When the 108th Congress took office in January 2003, the Republicans had finally reached majority control of the White House, Senate, and House of Representatives after more than 50 years in hiatus.
They had not held such power since the mid-1950’s when President Eisenhower was in office unless you count the 4 months in 2001 when the voters gave the Republicans a ruling majority until Jumpin Jim Jeffords changed his party registration and gave Senate control back to the Democrats for the subsequent two years.
For those of us who are fiscal conservatives, we were looking forward to complete majority rule in Washington, D.C. in 2003. After all, we had frequently pointed to the social experiments and bloated government spending of the Democratic majorities in the 1940’s, early 1960’s and mid-1970’s and confidently said that would never happen under our control.

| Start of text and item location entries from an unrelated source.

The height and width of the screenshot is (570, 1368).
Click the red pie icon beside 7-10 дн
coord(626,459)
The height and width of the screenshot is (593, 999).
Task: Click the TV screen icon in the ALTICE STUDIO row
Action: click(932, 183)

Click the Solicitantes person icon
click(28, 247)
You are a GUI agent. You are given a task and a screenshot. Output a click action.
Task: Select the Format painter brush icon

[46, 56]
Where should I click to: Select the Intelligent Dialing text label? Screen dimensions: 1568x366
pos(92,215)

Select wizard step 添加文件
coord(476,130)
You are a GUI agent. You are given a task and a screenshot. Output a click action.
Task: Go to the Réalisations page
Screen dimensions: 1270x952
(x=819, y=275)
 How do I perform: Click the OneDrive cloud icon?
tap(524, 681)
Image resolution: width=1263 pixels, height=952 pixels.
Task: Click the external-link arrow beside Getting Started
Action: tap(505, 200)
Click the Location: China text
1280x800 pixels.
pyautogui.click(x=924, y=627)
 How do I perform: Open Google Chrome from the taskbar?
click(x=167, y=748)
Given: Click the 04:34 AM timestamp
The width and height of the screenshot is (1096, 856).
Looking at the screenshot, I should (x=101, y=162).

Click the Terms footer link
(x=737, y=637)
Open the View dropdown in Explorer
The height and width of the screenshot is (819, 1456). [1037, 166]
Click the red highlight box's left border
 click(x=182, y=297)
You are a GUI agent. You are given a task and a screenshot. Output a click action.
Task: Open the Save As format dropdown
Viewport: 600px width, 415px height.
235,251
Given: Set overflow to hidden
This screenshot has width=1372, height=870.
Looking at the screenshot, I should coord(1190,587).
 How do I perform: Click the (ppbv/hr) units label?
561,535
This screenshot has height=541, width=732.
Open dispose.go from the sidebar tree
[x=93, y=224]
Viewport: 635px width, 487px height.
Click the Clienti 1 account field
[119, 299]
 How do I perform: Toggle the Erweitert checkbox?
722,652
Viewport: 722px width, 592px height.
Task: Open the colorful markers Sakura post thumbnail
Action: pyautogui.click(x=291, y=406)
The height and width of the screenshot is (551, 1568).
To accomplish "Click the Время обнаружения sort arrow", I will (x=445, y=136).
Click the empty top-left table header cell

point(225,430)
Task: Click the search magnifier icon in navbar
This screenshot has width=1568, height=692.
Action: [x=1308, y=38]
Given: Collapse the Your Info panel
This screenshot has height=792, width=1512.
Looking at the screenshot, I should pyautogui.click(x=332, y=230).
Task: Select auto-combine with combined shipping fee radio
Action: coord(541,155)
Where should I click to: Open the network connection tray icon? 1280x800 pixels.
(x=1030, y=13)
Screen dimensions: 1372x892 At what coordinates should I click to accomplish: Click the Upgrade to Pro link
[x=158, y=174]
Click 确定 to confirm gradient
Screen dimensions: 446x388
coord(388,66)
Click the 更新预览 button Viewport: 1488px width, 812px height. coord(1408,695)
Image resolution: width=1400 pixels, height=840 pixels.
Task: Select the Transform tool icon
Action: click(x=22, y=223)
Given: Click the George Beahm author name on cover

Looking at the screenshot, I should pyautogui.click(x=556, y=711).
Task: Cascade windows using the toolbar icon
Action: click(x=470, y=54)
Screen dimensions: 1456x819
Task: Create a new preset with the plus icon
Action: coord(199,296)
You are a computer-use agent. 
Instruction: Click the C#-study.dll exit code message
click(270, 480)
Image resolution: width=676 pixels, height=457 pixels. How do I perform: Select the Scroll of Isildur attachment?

Until 2003, the best we could do was keeping the Democratic Congress in check with Republican presidents during the 1980’s and early 1990’s. Things reversed in the late 1990’s when we counted on a Republican House to counteract a Democratic President.
So where are we today? Has a Republican majority in Congress and control of the White House met our hopes and expectations? Is having single party majority rule good for the country?
Under the leadership of President Bush and a Republican Congress, our country has benefited from notable tax cuts giving our citizens the incentive to work harder and invest in our future. That leadership has given us a stronger military to battle the continuing and growing threat of terrorism. That leadership has also given us some key regulatory relief. And that majority rule has also resulted in the selection of strict judges who will rule by the law rather than create it which is the role of our lawmakers in Congress.
And it has been fun to watch some of the political payback which comes with a change of ruling party such as the mass rearrangement of office space on Capital Hill during which the Republicans took over the prime office space while the Democrats moved into the closet-size spaces formerly forced upon the Republicans when the Democrats wrote the rules. Politics can be a blood sport although I find this disorganized movement of metal and wood to unbecoming of adult men and women.
That is the good news. Now for the bad news. Many of the Republicans in Congress have exceeded the worst performance of the big spending Democrats on pork barrel projects. Alaskan Senator Ted Stevens brazenly made sure his state received $ 220 million for a 200 foot bridge for a city of 8,000 citizens who did not want it and an “initial” $ 229 million for site preparation work for an estimated $ 2 billion 2-mile bridge from Anchorage to a sparsely inhabited section of marshes.
Even our Republican Congressmen from South Florida proudly brought home some extra pork to our area. That is the way the system worked when Democrats were in control and, apparently, now is how it works when the Republicans have their turn at majority rule. Without giving President Bush the line item veto – which we fiscal conservatives yearn for – I am disappointed to say that Republican pork is now the status quo.
And speaking of vetoes, President Bush appears hesitant to strike down any legislation now that his party is writing it. Vetoes historically are more prevalent when the President and Congress are from opposing parties. Bad legislation is bad legislation regardless of which party writes it.
So is our country actually better off to have divided government which occurs when the Democrats or Republicans control the White House and the other party controls the Congress? Unless the current crew of Republican leaders sees the light, I believe the American voters will answer that question for us in 2008 by possibly giving control of one – if not both – houses of Congress back to the Democrats. I can only hope that the Republican leadership puts its ship back on course in time to avoid that happening.